What is Particulate Matter
Particulate Matter (PM) is a pollutant made of a mixture of complex organic and inorganic substances at solid or liquid state and in highly variable ratios. Particulates are able to adsorb on their surface many different toxic substances such as sulfates, nitrates, metals and volatile organic compounds.
From a dimensional point of view, PM is classified in many different size:
- Gross PM with a diameter bigger than 10 µm (1 µm = 1/1000 mm);
- PM10 – particulates with a diameter smaller than 10 µm;
- PM10-2.5 – Coarse PM (with a diameter between 2.5 and 10 µm);
- PM2.5 – Fine PM (with a diameter smaller than 2.5 µm);
- Ultra-Fine PM (UFP, with a diameter smaller than 0.1 µm).
The size of the particulates determines the residence time in atmosphere: sedimentation and precipitation processes wash-out Gross and Coarse PM from the air in few hours after their emission. PM2.5 may remain suspended in air up to days or weeks after the emission and, in particular, the Ultra-Fine fraction may be transported for very long distances.
Concentration levels of PM10 in urban areas increase in autumn-winter time, that is when emissions from residential heating, especially from fireplaces burning wooden biomasses, are added to traffic ones. Moreover, weather conditions during these periods may increase the ground levels of PM10.
Atmospheric phenomena such as thermal inversion, cause the accumulation of particulate matters to the ground, preventing their dispersion.

REQUIRED ACTION A - Decide whether each statement agrees with the particulate matter passage: (i) PM2.5 can stay suspended in air for days or weeks after emission; (ii) Coarse PM has a diameter smaller than 2.5 µm; (iii) PM10 levels in urban areas rise in spring and summer. Answer yes or no for each, quoting the deciding words of the passage.
REQUIRED ACTION B - Reproduce word for word the part of the particulate matter passage that opens with the words containing "The size of" and closes with "preventing their dispersion.".
Rely only on the particulate matter passage for what comes next.

AVAILABLE DATA -

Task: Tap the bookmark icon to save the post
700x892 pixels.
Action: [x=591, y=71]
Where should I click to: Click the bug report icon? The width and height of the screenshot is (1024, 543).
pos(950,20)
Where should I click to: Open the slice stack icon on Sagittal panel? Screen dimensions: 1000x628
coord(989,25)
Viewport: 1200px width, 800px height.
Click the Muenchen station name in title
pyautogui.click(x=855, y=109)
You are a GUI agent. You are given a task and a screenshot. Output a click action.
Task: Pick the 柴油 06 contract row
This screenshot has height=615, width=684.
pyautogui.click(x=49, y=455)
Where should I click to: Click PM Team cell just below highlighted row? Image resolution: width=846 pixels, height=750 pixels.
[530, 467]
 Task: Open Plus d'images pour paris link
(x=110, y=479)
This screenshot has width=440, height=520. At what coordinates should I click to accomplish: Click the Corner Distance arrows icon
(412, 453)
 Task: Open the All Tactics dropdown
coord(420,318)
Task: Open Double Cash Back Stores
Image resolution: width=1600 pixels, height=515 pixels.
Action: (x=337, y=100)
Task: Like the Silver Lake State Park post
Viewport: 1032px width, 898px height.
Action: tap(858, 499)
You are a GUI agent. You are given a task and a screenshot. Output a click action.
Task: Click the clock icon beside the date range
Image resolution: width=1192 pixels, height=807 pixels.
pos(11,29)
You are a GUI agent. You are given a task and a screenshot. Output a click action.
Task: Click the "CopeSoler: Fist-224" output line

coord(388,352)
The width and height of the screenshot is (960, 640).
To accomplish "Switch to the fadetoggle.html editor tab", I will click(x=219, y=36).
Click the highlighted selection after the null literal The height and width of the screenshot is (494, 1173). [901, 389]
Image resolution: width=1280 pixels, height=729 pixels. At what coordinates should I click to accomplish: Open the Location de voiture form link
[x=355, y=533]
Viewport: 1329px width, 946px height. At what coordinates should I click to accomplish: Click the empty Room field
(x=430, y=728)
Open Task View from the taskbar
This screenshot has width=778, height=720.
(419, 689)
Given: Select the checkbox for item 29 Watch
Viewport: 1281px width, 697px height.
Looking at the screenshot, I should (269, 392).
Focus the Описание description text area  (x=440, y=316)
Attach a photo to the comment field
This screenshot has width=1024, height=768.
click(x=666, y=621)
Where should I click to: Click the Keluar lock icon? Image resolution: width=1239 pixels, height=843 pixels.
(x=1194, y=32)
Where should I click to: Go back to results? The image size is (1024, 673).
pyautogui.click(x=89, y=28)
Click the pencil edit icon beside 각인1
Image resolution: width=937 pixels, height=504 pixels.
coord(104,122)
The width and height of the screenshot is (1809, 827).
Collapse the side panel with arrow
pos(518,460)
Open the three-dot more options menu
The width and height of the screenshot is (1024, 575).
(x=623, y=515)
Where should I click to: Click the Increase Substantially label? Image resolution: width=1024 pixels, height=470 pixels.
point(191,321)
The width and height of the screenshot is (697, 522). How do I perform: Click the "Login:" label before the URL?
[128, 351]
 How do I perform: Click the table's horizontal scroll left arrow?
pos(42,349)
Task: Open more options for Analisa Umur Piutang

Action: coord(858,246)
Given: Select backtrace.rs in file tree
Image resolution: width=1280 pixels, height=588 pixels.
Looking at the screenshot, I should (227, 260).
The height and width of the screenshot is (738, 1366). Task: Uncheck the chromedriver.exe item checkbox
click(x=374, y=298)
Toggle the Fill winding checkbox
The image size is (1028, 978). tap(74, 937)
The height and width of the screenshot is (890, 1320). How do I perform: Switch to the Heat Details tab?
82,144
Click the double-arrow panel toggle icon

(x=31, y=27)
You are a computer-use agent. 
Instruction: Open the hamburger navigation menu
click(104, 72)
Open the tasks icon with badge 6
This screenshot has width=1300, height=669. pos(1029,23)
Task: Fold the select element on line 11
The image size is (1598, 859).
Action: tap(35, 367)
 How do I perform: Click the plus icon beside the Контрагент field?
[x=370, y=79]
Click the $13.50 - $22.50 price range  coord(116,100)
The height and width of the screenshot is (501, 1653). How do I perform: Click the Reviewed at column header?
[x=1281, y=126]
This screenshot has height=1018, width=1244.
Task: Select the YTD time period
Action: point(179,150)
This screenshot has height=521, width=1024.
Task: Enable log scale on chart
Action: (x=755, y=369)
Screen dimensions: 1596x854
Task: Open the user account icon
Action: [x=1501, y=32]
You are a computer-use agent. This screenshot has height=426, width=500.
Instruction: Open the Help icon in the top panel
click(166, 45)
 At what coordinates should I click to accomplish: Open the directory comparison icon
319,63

TASK RESPONSE A -
(i) Yes: "PM2.5 may remain suspended in air up to days or weeks after the emission"
(ii) No: "PM10-2.5 – Coarse PM (with a diameter between 2.5 and 10 µm)"
(iii) No: "Concentration levels of PM10 in urban areas increase in autumn-winter time"

TASK RESPONSE B -
The size of the particulates determines the residence time in atmosphere: sedimentation and precipitation processes wash-out Gross and Coarse PM from the air in few hours after their emission. PM2.5 may remain suspended in air up to days or weeks after the emission and, in particular, the Ultra-Fine fraction may be transported for very long distances.
Concentration levels of PM10 in urban areas increase in autumn-winter time, that is when emissions from residential heating, especially from fireplaces burning wooden biomasses, are added to traffic ones. Moreover, weather conditions during these periods may increase the ground levels of PM10.
Atmospheric phenomena such as thermal inversion, cause the accumulation of particulate matters to the ground, preventing their dispersion.